— Begin Given passage —
Data-Driven Decision is more than Actionable Insights
Generally accepted popular opinion for an enterprise leadership is to take decisions from data, which is often referred to as being ‘data-driven’. In my recent conversation with over 10 Chief Information Officers and Chief Data Officers, this goal is more aspirational, than realistic.
While enterprises are investing in a lot of technologies and hiring skilled resources, to realize the returns or access ROI, one must understand, “Are these investments being made for ‘visibility’ or ‘better decisions’ from data?”
In this article, I present the difference between a data-driven approach for ‘visibility’ and ‘better decisions’, and how taking a structured approach to decision-making can lead to the desired return.
How Visibility and Data-Driven Decisions Differ?
Visibility is historical insights from data. It gives enough information to take actions as far as environment and states are more or less fixed. For example, an annual planning for a retail product. The outcome of visibility is deterministic and decision-makers can run sensitivity analysis to further refine the actions.
— End Given passage —
• [Stated problem]:
Pick up the article on visibility versus data-driven decisions right after its last sentence and keep writing it.
— Begin Given entries —
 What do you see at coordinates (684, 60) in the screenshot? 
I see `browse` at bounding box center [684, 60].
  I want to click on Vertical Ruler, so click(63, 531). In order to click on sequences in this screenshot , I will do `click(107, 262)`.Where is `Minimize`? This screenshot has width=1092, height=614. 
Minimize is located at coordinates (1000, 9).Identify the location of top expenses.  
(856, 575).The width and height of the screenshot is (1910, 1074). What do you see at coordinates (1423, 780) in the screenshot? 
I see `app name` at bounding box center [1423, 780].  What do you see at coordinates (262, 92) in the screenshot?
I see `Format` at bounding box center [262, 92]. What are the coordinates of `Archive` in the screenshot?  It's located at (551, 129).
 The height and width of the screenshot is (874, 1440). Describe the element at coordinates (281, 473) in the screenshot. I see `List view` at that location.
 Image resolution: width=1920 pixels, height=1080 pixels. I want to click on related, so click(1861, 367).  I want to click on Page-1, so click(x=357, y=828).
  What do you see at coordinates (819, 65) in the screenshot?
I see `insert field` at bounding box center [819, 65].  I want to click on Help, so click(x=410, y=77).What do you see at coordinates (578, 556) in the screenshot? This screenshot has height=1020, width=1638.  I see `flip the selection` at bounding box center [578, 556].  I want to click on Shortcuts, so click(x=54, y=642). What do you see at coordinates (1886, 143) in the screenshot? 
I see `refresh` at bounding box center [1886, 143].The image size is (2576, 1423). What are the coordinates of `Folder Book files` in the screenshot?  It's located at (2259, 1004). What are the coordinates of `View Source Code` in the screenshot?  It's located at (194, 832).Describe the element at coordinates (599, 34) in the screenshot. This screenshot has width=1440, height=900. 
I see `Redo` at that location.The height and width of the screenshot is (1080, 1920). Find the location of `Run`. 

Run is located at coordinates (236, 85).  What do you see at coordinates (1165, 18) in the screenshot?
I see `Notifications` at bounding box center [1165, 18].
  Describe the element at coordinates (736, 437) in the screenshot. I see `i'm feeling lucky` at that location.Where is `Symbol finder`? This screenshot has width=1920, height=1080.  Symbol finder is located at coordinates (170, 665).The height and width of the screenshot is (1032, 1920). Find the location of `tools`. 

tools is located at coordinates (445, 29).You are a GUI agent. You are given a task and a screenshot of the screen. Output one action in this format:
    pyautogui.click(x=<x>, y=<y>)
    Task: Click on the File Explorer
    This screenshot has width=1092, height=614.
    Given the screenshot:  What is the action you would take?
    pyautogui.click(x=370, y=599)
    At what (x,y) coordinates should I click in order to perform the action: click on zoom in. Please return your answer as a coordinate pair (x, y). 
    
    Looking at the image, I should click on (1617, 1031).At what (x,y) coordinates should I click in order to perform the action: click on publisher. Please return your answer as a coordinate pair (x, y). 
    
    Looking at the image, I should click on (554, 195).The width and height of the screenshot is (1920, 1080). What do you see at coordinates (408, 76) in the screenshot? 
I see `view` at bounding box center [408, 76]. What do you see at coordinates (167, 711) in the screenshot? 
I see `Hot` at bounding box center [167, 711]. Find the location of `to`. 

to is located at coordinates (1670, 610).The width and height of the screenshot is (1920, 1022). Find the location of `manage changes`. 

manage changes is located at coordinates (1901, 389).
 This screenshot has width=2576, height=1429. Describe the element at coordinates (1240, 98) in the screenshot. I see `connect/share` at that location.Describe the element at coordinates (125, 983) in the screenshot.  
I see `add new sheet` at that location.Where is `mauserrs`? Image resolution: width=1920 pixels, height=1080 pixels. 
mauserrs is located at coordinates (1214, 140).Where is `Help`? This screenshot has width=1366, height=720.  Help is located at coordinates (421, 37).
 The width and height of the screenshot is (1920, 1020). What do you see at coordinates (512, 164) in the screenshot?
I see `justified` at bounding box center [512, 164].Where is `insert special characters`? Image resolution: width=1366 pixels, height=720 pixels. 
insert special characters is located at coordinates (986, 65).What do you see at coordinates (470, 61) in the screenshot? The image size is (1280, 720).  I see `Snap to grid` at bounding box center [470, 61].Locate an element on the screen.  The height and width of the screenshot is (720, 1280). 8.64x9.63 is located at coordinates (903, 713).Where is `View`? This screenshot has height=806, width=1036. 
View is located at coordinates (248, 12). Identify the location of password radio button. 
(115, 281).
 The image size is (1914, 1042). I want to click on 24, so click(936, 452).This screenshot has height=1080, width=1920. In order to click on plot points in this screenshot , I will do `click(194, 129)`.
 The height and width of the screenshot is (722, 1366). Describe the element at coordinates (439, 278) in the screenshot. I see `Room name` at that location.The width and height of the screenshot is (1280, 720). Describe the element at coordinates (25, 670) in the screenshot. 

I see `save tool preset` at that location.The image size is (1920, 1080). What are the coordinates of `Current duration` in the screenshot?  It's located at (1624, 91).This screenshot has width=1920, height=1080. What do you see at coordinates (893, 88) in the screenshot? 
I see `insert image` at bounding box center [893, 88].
— End Given entries —
• [Solved exercise]:
For actionable insights, traditionally analytical tools are used that can slice-dice data, show trends, correlate cause and effect and more. In the last decade, these insights are obtained using advanced technologies including AI, NLP to answer questions, rather than just inferring from dashboards. Regardless, the visibility is from a fixed state of data and often it leads to more questions.
For example, you can ask Alexa or Siri “What is the trending song for the day?” and expect a reasonably accurate answer.
However, can Alexa or any conversational AI tool decide an outcome if you ask, “What channel should I focus first to sell the new product based on my 4 constraints?”
The fundamental premise of ‘decisions’ is it is forward-looking. While decision-making relies on historical data or past experience, it is an iterative process. By nature there are many considerations for decisions and a range of options to evaluate. Hence, there is the need for predictive models where outcomes change with each scenario. Since the output is probabilistic, inputs and data from previous actions are important to continuously refine for better decisions.
One other important consideration is the objective of decision — short term vs. long term. While historical data or a predictive model can provide an outcome that is beneficial in the short term, it may not be the most optimized outcome for the long term.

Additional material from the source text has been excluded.